Referring to fig. 1, a soft start dc power input circuit is shown, because C1 is larger, most of the auxiliary power of the inverter is powered at the C1 end, which will result in that if the soft start series resistance is too large, the auxiliary power is not driven enough, the bus voltage is not always started, if the soft start series resistance is too small, the impact current is larger, the RY1 needs a larger relay, and the cost is increased.

When the direct current power supply breaks down and the direct current power supply turns off the discharge switch, no direct current power supply energy is input into an internal bus capacitor of the inverter, so that the voltage of the internal bus capacitor is continuously reduced; when the direct current power supply is suddenly recovered from the fault, the voltage of the direct current power supply is far greater than the voltage of the capacitor C1 due to the voltage difference, so that very large impact current can be generated on the RY1, L1 and S3 body diodes, the S3 diode is easy to break down due to overcurrent, and the S2 is opened and short-circuited to be damaged.

When the MCU unit is disturbed to cause dead halt or other influences, the RY1 is suddenly disconnected in the high-current operation or suddenly closed when the voltage difference between the bus capacitor C1 and the direct-current power supply voltage is large, the S3 body diode is also caused to directly break down due to overcurrent, and the S2 is caused to open and short-circuit to be damaged.

Disclosure of Invention

The application aims to overcome the defect that a relay and a switching tube of a direct current power supply input circuit in the prior art are easily damaged by large current impact caused by direct current power supply or controller faults, thereby providing an impact current-resistant soft start direct current power supply input circuit.

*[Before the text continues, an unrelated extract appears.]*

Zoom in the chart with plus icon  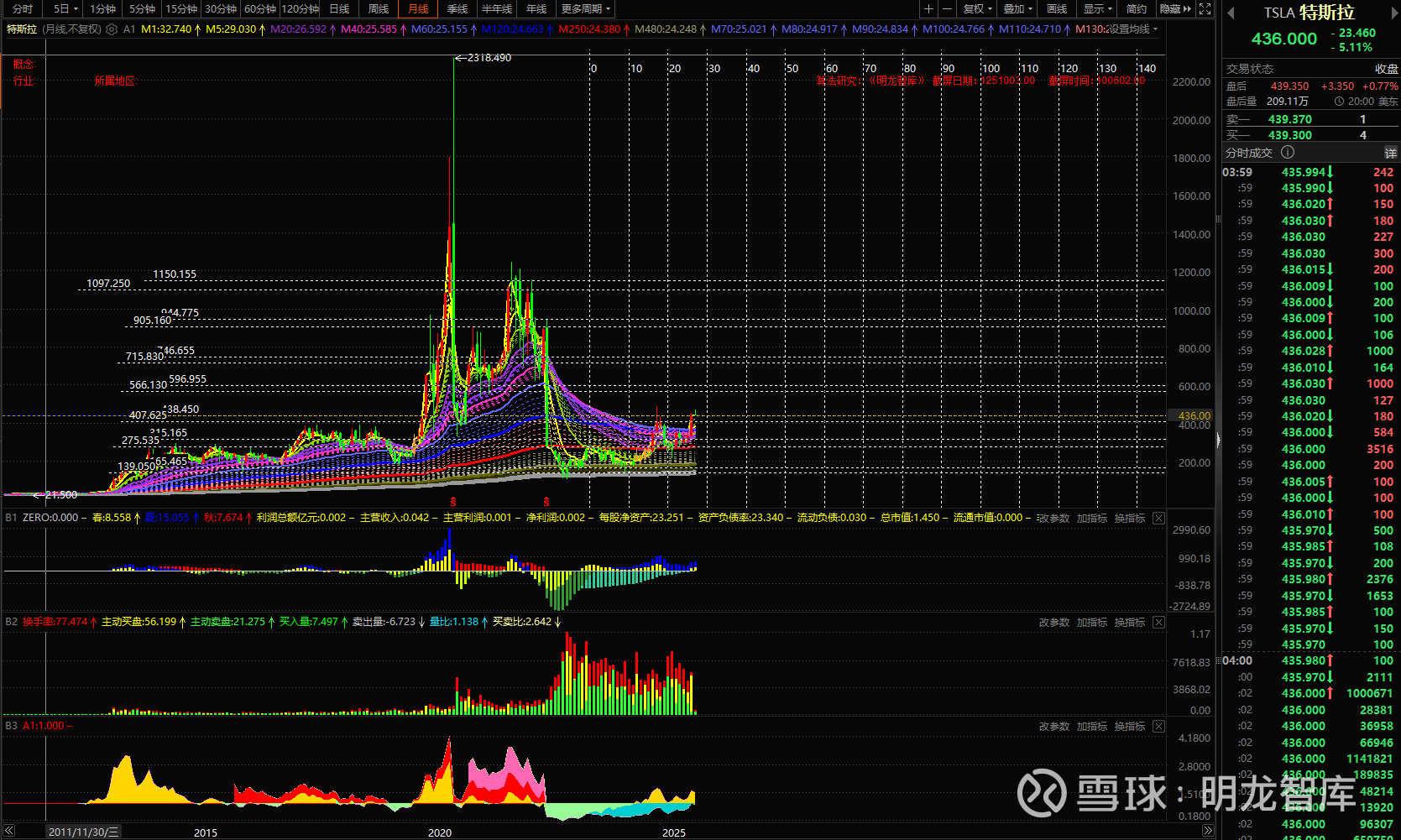pyautogui.click(x=928, y=9)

An anti-impact current soft start direct current power supply input circuit comprises a BUCK circuit, a BUCK-BOOST loop, a bus capacitor and a bypass diode;

the power supply input of the BUCK circuit is the direct current power supply, and the output capacitor is the bus capacitor;

the power supply input of the BUCK-BOOST loop is the direct current power supply, and the output capacitor is the bus capacitor;

the BUCK circuit is connected with the BUCK-BOOST loop in parallel;

the bypass diode is connected in parallel with the BUCK-BOOST loop.

Further, the BUCK circuit comprises a first switch tube, a second inductor and a second diode; the first end of the load loop of the first switching tube is connected with the positive electrode of the direct current power supply, the second end of the load loop of the first switching tube is connected with the first end of the second inductor, the second end of the second inductor is connected with the first end of the bus capacitor, the second end of the bus capacitor is connected with the negative electrode of the direct current power supply, the positive electrode of the second diode is connected with the negative electrode of the direct current power supply, and the negative electrode of the second diode is connected with the first end of the second inductor.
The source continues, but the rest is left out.